Data yang Diberikan.
----------

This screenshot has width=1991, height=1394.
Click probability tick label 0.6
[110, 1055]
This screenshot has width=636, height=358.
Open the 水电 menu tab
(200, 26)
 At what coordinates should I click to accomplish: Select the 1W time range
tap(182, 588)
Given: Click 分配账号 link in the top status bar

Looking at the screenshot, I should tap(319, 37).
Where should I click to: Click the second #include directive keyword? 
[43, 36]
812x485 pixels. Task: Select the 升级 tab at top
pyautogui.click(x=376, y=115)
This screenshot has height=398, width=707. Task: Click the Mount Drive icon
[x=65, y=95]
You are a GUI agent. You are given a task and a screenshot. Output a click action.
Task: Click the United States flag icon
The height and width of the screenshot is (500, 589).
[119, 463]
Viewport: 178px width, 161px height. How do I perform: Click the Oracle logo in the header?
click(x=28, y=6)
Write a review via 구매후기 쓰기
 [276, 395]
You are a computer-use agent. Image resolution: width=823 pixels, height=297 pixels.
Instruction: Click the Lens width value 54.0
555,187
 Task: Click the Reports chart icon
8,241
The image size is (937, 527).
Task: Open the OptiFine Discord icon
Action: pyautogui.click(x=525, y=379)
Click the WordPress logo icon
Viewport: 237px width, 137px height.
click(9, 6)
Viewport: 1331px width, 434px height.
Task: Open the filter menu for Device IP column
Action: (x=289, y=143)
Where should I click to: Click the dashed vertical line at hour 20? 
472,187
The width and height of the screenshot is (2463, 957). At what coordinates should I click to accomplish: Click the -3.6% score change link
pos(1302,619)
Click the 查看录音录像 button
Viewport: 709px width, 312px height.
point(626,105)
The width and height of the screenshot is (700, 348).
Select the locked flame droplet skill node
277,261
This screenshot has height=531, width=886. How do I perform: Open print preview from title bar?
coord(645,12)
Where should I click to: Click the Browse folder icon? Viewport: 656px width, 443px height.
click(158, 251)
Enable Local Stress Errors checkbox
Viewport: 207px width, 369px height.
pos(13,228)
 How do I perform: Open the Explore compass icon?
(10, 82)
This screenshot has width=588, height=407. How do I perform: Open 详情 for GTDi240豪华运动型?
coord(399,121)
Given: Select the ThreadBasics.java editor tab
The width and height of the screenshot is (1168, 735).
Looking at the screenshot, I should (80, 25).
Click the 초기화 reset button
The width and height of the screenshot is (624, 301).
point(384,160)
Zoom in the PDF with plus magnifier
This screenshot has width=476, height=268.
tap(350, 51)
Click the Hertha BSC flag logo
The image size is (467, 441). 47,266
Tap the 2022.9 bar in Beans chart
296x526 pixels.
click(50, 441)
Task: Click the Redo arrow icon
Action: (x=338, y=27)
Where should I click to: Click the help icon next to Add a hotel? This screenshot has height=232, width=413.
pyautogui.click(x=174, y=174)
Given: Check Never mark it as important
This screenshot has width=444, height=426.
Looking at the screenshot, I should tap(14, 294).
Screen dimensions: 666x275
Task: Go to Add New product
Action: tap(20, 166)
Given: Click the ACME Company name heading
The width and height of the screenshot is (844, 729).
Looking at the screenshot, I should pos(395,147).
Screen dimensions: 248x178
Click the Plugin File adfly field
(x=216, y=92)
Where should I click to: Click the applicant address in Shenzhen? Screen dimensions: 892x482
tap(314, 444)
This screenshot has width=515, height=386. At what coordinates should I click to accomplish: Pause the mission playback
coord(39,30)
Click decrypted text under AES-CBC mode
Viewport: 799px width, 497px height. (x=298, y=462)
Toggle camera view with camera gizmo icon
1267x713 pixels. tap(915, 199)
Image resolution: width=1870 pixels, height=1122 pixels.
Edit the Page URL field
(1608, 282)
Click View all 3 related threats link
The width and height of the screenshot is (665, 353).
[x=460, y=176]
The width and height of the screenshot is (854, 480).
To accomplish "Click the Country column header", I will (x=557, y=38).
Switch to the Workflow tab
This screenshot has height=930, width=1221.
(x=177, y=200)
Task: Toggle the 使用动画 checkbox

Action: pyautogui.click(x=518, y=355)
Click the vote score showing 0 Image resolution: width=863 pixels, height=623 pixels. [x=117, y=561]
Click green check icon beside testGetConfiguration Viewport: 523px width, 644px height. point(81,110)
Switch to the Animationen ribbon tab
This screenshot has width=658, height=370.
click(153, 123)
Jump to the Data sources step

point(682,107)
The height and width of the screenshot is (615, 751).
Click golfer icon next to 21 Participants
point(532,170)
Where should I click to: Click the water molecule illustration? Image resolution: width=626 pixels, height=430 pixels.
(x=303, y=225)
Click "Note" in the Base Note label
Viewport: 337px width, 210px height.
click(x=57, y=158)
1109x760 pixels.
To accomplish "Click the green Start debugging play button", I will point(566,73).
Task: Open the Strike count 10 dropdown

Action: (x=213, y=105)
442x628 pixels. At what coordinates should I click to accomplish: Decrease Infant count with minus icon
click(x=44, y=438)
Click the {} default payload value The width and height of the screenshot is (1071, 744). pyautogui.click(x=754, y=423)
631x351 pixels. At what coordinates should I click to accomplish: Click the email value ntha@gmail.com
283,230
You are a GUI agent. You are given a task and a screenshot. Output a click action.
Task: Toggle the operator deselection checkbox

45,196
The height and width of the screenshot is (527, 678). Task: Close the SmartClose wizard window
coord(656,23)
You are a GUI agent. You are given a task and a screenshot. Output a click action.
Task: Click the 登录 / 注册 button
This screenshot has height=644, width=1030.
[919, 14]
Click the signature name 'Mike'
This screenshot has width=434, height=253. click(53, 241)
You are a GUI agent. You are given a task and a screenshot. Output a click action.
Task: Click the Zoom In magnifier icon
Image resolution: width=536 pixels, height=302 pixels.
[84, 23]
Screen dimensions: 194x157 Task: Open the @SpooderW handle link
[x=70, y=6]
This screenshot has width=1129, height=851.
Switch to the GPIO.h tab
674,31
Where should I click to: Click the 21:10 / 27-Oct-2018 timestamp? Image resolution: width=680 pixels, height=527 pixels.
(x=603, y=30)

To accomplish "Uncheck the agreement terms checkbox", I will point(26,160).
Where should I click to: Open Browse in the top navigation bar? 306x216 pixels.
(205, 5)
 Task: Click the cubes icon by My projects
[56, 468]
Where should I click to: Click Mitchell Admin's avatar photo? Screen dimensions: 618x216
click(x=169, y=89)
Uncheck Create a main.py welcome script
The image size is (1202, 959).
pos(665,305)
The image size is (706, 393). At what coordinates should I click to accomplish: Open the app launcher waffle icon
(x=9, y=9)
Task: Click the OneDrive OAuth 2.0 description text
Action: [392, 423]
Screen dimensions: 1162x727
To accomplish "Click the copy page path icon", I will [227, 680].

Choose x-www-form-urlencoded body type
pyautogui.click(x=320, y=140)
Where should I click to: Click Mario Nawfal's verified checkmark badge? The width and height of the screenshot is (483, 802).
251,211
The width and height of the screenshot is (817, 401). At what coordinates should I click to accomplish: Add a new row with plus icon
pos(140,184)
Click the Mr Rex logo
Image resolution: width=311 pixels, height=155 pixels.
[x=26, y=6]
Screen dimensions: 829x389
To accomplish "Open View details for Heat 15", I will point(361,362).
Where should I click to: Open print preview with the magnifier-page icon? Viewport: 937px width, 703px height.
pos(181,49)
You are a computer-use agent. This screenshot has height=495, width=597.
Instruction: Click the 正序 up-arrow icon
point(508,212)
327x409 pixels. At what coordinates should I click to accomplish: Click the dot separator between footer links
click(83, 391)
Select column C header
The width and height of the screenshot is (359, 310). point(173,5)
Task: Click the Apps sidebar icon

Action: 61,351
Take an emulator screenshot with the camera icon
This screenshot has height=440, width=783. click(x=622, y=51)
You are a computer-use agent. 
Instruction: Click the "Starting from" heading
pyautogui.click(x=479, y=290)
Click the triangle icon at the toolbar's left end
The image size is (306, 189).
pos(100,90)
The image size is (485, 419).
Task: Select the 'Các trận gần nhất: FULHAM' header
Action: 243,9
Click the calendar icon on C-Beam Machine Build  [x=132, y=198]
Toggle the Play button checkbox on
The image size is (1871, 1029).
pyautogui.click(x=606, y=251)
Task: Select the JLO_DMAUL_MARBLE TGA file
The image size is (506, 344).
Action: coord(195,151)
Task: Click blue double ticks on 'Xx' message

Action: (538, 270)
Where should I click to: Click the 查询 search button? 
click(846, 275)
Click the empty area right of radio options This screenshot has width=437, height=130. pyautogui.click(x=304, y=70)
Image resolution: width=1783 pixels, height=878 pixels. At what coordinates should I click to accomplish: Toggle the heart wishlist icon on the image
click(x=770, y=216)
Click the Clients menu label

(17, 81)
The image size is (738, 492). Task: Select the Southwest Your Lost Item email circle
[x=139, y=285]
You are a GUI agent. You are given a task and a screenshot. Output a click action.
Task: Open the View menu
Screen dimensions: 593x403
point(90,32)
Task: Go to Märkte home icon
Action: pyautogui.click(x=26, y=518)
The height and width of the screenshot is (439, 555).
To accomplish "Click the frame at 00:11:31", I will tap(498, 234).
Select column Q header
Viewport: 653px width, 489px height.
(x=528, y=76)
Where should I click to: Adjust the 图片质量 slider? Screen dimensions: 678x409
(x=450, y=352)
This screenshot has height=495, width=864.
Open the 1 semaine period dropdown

----------

Kutip tanpa perubahan baris-baris catatan di atas, mulai dari baris yang memuat "442x628 pixels. At" sampai baris yang memuat "This screenshot has width=434, height=253.", termasuk kedua baris tersebut.

442x628 pixels. At what coordinates should I click to accomplish: Decrease Infant count with minus icon
click(x=44, y=438)
Click the {} default payload value The width and height of the screenshot is (1071, 744). pyautogui.click(x=754, y=423)
631x351 pixels. At what coordinates should I click to accomplish: Click the email value ntha@gmail.com
283,230
You are a GUI agent. You are given a task and a screenshot. Output a click action.
Task: Toggle the operator deselection checkbox

45,196
The height and width of the screenshot is (527, 678). Task: Close the SmartClose wizard window
coord(656,23)
You are a GUI agent. You are given a task and a screenshot. Output a click action.
Task: Click the 登录 / 注册 button
This screenshot has height=644, width=1030.
[919, 14]
Click the signature name 'Mike'
This screenshot has width=434, height=253. click(53, 241)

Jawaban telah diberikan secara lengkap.